--- EXERCISE PASSAGE Enclosed Below ---

Man laying in bed on back with mouth open
Nicole S. Young / iStock

What Is Snoring?

Snoring is quite simply the sound produced during sleep by the vibration of the soft tissues in the upper airway, including the nose and throat. It typically happens when a breath is drawn in, but may also occur when breathing out.

Snoring occurs occasionally in nearly everyone, yet many people snore chronically. In people 30 to 60 years old, 44% of men and 28% of women habitually snore. Women are more likely to snore after menopause.


When snoring is present, it suggests that the nose or throat may be partially obstructed during sleep. This obstruction leads to difficulties moving air. As a result, the air moves turbulently through the airway, which is what causes the vibration and sound of snoring.

If the airway becomes completely blocked, the result is obstructive sleep apnea. Even partial obstructions may lead to hypopnea or upper airway resistance syndrome (UARS), which are milder forms of sleep apnea.

--- End of Enclosed EXERCISE PASSAGE ---
--- SUPPLIED RECORDS Enclosed Below ---

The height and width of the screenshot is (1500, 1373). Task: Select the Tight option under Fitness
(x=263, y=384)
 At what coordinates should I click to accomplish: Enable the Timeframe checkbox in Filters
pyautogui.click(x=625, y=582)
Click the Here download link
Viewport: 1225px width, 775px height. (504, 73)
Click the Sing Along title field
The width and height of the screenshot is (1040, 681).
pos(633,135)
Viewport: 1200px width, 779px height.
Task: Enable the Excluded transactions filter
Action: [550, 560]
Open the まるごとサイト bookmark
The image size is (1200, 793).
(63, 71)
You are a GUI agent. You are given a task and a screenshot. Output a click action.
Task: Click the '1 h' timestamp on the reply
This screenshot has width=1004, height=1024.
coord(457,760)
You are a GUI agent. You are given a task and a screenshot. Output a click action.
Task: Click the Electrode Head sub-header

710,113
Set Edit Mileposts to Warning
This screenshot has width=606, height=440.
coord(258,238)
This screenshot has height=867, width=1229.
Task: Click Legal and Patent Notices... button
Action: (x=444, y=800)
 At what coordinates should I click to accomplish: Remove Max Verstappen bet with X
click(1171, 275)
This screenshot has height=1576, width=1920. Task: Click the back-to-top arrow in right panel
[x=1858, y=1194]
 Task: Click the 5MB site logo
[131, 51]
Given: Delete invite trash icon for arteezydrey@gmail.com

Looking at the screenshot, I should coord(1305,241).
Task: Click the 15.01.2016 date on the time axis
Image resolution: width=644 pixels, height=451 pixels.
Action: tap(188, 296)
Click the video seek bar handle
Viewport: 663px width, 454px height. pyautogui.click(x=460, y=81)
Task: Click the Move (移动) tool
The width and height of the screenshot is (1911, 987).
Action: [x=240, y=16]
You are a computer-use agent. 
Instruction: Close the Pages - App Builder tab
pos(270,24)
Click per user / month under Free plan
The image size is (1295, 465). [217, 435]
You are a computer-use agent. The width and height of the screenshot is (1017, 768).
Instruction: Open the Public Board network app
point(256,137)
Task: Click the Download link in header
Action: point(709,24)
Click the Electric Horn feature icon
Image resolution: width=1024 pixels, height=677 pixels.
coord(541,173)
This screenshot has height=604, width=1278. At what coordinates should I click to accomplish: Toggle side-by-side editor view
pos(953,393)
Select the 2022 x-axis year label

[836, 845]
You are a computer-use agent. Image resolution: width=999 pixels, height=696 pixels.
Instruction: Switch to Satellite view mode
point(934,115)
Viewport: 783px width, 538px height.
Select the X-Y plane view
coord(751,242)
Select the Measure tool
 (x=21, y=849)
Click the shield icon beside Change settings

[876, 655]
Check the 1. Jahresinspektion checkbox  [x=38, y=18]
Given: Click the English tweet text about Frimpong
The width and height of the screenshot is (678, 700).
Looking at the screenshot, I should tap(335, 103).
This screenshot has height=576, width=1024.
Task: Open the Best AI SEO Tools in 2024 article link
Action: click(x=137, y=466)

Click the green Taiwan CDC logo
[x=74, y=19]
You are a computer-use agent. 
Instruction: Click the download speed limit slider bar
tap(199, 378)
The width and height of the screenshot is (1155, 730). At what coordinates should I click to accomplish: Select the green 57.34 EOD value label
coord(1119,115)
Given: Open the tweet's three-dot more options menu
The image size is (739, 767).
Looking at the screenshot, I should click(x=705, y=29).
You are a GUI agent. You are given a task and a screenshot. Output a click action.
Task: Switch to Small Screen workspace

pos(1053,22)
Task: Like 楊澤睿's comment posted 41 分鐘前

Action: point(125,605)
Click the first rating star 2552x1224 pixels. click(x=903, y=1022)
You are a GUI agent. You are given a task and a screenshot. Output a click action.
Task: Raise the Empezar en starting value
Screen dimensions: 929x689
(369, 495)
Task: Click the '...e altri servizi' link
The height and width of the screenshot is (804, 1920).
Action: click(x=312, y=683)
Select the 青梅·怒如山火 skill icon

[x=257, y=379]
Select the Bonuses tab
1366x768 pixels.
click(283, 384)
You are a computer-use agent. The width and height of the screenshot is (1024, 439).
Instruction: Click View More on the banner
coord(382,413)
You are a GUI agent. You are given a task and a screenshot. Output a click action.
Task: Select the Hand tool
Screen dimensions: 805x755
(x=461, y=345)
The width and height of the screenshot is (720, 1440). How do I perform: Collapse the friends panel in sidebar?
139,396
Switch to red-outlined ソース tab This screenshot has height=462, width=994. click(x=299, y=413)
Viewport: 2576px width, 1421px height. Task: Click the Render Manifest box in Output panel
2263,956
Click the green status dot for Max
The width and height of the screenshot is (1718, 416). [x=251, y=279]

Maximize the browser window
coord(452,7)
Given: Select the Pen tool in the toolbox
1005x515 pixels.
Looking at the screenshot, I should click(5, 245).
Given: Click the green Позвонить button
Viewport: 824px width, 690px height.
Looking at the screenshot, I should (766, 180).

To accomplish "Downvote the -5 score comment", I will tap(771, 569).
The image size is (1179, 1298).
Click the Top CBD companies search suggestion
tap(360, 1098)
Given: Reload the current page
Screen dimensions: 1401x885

--- End of Enclosed SUPPLIED RECORDS ---

■ INSTRUCTIONS TO FOLLOW: Write the next part of the passage on snoring, picking up after its final sentence.

■ EXERCISE ANSWER:
Snoring is associated with other common conditions, including:

  • Obesity
  • Nasal congestion (allergies and colds)
  • Hypothyroidism
  • Acromegaly (a disorder in which the body produces too much growth hormone)
  • Enlarged tonsils or adenoids
  • Abnormal facial development
  • Obstructive lung disease (sometimes seen with snoring during expiration or exhaling)

Alcohol is a muscle relaxant that can make snoring worse. In addition, medications that relax muscles (including benzodiazepines used as sleep aids and for anxiety) may have a similar impact.

The Consequences of Snoring

Mild snoring may have little effect on the quality of your sleep. However, as the airway becomes more obstructed, the effort to breathe likewise increases. If breathing is compromised, oxygen levels in the blood will drop. This may lead to temporary arousals and, therefore, disrupted sleep.

Snoring has been found to increase the risk of narrowing of the blood vessels within the neck, a phenomenon called carotid atherosclerosis. In a study of 110 patients, the total sleep time spent snoring, the higher the risk of narrowing. It is thought that direct vibratory damage of the carotid arteries within the neck may lead to increased plaque formation within these blood vessels.

A study published in the journal Sleep in 2016 found that snorers had a reduction in telomere length—a marker of cellular aging and inflammation.

Perhaps the biggest problem with snoring (especially when it is loud) is the disruption of the sleep of others, including your bed partner. This may require special sleep arrangements, such as sleeping in the guest bedroom or on the couch.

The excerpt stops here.